Sunday, November 10, 2013
Malindi
Our trip through the Red Sea and the Western Indian Ocean went fairly well with little trouble. However, my hands condition was rapidly deteriorating. A doctor on board told me that If I continued using it I might not be able to use it ever again or worse, it might need to be amputated. He said giving it rest and leaving it alone would help it heal quickly. Therefore this journal entry shall be my last until it heals or I learn how to write left handed. Malindi is a fairly well known city, however I would have rather gone to Zanzibar because I love islands. Malindi has some of the best goods though, straight from the East African interior.

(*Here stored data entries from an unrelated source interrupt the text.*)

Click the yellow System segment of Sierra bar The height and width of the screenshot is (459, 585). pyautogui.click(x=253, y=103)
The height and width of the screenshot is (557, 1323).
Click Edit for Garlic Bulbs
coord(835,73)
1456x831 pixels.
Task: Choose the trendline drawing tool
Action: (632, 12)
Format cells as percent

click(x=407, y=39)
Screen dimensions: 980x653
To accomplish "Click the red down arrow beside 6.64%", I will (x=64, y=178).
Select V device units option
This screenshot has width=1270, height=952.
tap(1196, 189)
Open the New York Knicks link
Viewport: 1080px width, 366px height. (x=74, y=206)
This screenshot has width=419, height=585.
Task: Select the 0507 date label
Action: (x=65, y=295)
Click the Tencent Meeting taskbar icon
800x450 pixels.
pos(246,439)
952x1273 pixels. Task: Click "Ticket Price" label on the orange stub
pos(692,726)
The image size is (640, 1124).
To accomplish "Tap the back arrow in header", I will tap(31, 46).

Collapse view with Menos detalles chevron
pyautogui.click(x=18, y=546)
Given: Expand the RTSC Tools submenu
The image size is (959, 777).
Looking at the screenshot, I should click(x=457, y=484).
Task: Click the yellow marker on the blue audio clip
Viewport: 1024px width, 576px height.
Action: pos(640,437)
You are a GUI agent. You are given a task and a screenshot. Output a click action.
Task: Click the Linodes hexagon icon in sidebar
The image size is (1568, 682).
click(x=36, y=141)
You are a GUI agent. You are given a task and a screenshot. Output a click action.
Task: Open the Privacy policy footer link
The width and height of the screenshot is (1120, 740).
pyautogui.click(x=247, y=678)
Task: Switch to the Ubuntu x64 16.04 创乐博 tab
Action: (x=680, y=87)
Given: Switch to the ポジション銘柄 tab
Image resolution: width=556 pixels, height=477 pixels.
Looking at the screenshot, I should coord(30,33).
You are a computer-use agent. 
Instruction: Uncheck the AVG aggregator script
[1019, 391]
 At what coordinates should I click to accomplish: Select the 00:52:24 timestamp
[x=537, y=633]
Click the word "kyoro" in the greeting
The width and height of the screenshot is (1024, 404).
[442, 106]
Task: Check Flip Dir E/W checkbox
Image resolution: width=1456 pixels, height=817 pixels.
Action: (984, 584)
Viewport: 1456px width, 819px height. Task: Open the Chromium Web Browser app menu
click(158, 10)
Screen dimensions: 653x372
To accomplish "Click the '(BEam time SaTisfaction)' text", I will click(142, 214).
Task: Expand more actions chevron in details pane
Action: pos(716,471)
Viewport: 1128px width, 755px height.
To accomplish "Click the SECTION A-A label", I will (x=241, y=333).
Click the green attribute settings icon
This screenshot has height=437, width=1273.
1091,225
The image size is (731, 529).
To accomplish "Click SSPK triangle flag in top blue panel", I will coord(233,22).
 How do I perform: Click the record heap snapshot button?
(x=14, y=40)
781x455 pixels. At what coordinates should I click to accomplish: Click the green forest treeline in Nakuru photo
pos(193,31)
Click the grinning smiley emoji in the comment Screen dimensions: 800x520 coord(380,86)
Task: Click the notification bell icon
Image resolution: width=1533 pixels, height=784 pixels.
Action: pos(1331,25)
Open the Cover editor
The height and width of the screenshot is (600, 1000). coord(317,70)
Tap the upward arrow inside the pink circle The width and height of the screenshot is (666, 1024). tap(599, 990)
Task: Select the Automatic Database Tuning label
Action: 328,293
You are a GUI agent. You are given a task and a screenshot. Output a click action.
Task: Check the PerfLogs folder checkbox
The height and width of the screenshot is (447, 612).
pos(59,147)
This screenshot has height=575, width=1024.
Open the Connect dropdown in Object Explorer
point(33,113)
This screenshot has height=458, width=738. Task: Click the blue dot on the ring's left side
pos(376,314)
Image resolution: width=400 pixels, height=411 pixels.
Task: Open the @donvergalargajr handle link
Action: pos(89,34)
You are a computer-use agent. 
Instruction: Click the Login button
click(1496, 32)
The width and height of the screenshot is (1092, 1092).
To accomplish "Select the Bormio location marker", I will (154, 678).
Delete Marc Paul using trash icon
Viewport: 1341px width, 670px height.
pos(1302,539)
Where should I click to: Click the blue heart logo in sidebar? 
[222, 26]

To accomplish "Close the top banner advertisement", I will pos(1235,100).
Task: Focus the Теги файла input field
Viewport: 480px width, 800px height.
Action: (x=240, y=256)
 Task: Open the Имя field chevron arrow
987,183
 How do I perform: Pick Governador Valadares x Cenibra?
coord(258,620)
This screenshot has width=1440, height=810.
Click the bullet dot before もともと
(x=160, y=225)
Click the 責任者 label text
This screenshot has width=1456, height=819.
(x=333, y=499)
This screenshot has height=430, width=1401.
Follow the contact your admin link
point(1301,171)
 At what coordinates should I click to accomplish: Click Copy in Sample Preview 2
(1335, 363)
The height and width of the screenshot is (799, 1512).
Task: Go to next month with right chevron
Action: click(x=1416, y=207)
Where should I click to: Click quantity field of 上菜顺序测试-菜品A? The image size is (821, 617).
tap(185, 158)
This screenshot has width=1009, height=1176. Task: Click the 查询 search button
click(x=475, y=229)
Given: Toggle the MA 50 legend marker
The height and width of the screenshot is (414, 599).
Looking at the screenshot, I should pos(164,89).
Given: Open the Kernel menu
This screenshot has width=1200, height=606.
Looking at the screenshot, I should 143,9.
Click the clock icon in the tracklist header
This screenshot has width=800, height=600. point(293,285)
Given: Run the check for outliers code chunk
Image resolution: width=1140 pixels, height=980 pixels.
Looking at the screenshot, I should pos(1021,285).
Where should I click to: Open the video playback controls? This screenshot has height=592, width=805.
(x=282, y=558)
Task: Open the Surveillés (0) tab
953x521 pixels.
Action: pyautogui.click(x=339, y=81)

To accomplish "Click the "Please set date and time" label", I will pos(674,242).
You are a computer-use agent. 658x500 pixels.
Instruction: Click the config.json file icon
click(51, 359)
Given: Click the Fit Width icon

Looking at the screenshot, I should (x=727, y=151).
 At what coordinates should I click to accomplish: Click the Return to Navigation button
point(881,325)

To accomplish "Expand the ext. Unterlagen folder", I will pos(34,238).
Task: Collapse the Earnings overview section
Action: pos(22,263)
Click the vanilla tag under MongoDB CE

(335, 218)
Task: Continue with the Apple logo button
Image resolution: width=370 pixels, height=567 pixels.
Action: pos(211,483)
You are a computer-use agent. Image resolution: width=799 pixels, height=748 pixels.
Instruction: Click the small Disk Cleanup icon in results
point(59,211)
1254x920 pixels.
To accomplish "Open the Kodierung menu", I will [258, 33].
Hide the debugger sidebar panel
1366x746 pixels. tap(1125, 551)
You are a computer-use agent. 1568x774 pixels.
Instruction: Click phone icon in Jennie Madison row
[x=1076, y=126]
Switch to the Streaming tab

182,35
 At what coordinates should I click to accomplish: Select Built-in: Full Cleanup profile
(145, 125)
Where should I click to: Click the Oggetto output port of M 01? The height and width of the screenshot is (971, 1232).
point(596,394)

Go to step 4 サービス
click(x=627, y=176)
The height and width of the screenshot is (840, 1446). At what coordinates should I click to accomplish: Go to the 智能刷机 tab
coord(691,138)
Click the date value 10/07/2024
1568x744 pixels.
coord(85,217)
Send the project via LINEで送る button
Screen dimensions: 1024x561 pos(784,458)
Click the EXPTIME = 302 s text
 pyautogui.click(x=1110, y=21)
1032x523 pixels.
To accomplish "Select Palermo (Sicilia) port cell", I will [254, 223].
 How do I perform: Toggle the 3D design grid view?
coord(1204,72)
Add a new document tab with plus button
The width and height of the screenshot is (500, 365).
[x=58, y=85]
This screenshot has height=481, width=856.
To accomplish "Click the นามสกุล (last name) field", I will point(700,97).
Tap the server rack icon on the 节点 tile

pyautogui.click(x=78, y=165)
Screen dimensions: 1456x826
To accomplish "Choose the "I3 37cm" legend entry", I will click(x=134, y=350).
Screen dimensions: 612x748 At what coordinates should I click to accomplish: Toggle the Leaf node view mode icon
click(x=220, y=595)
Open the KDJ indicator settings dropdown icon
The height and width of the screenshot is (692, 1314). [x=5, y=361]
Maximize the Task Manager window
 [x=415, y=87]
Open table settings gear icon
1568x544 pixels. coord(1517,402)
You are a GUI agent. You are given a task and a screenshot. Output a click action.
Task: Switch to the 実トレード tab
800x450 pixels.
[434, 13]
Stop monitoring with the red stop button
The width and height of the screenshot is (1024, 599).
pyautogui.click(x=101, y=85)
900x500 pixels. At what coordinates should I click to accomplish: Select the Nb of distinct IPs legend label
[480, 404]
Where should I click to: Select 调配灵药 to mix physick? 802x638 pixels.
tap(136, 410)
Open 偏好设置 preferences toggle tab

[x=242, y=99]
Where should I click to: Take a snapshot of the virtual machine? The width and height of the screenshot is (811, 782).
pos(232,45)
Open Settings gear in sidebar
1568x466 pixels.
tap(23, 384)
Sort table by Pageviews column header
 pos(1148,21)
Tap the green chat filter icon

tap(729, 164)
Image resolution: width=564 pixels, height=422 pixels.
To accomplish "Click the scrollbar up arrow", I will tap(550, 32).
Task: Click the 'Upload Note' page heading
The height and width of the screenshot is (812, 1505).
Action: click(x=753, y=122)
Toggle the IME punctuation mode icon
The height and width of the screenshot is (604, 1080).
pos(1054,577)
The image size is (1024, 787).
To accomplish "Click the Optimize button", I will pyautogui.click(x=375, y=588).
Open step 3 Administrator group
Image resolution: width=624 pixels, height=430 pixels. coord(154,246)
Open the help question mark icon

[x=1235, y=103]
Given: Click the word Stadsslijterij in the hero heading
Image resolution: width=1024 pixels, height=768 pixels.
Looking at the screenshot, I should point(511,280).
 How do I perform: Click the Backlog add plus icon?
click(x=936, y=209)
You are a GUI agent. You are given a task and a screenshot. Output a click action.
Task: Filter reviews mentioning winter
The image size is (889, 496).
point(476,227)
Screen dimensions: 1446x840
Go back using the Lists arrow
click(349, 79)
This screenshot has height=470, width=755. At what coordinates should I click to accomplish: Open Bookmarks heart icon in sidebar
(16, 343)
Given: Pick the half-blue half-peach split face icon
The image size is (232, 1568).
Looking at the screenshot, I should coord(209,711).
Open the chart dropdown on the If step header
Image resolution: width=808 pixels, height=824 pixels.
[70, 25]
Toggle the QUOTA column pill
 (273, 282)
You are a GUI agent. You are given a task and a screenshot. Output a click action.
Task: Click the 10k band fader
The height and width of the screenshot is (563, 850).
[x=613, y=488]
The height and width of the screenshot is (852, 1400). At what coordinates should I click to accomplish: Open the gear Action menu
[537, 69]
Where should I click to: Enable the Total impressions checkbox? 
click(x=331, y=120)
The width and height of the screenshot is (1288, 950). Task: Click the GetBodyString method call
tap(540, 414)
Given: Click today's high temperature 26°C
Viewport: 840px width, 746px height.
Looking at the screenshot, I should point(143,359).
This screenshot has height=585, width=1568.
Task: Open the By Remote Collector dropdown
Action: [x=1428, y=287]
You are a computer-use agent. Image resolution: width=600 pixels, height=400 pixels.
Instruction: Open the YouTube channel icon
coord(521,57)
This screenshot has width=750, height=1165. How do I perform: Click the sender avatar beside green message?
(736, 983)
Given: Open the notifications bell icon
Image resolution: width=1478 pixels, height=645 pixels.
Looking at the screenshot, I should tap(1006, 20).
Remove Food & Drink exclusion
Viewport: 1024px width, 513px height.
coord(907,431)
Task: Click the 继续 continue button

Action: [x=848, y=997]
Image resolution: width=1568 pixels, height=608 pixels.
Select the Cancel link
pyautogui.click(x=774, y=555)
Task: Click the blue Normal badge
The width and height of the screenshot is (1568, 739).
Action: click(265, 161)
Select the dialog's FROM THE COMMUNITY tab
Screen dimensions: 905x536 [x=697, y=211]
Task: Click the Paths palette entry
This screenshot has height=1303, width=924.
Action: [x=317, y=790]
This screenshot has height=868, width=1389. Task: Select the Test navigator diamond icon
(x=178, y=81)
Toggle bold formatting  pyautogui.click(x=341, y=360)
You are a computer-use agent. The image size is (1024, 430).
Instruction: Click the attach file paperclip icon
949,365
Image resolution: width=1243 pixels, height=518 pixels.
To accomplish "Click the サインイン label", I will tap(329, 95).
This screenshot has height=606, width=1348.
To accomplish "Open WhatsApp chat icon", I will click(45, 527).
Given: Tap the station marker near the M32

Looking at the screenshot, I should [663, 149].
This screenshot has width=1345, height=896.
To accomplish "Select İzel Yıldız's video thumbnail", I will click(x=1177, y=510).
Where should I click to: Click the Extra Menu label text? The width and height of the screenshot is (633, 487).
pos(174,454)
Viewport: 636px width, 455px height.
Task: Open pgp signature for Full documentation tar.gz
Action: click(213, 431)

I heard that the cities have been settled by Arabs and the locals are all Muslim. This was true. The city was full of mosques. Ibn Battuta said, "The rulers, scholars, officials, and big merchants as well as the port workers, farmers, craftsmen, and slaves, were dark-skinned people speaking African tongues in everyday life." We were impressed with the city and we bought ivory, quartz, and leopard skins for a reasonable price while we were there. We plan to take them with us to Calicut. The ivory is from elephants and the leopard skins took great warriors to get. The warriors had to kill the leopards without getting killed themselves. I just hope they were worth the risk that these people took to get them. We even saw a giraffe while we were there. It was a gift from Malindi to the emperor of China. Near the giraffe, we met a Chinese man, Shen Tu, who was drawing and writing about the giraffe. He wrote, "In a corner of the western seas, in the stagnant waters of a great morass, Truly was produced a qilin, whose shape was as high as fifteen feet, With the body of a deer and the tail of an ox, and a fleshy, boneless horn, With luminous spots like a red cloud or purple mist. Its hoofs do not tread beings and in its wanderings it carefully selects its ground, It walks in stately fashion and in its every motion it observes a rhythm, Its harmonious voice sounds like a bell or a musical tube. Gentle is this animal, that in all antiquity has been seen but once, the manifestation of its divine spirit rises up to heaven's abode." His writings were based on Chinese folklore and didn't make too much sense to me. Anyways we are soon leaving and I shall give my pen to Mark, so he can take my job as our scribe. I hope he does a good job.